A retrospective study in patients with intravenous immunoglobulin (IVIG)-resistant Kawasaki disease (KD) showed that, compared with retreatment with IVIG, retreatment with infliximab, a tumor necrosis factor-a blocker, results in faster resolution of fever and shorter hospitalization.
The study was conducted in 106 patients with KD at 2 centers. Eighty-six patients (81%) initially underwent retreatment with IVIG-41 patients at center 1 and 45 patients at center 2. The 20 patients (19%) who underwent retreatment with infliximab all were treated at center 2. At baseline, the 2 treatment groups were similar in demographics, days of fever at diagnosis, and baseline coronary artery dimensions.

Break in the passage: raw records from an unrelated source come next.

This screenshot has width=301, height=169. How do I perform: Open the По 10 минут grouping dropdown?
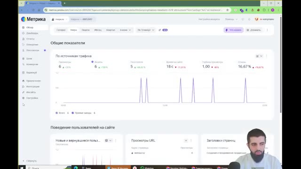(146, 30)
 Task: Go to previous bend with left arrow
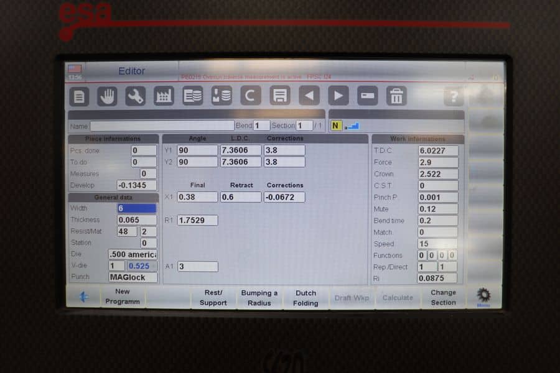pyautogui.click(x=309, y=96)
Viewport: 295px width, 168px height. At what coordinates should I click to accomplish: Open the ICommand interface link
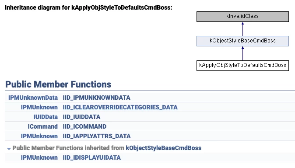(x=43, y=126)
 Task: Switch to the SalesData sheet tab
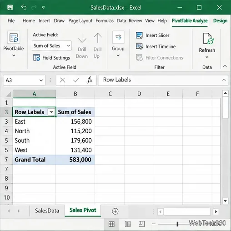[x=47, y=211]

Six weeks after diagnosis, the treatment groups did not differ in left anterior descending artery or right coronary artery outcomes. The similarity between the 2 groups held after adjustment for baseline factors known to be associated with increased risk of coronary artery abnormalities. In addition, the infliximab and IVIG retreatment groups did not differ significantly in the proportion of patients with aneurysms (35% vs 34%; P=.91).
We will need more information on the use of infliximab in KD before it becomes part of standard therapy. This relatively small study showed some shortening of duration of fever as a measure of inflammation but no reduction in the real outcome of interest-coronary artery aneurysms. I wonder if a larger prospective study, perhaps one that compared IVIG, infliximab, and a combination of the 2 therapies for patients who fail to resolve after IVIG, would detect improvement in that measure.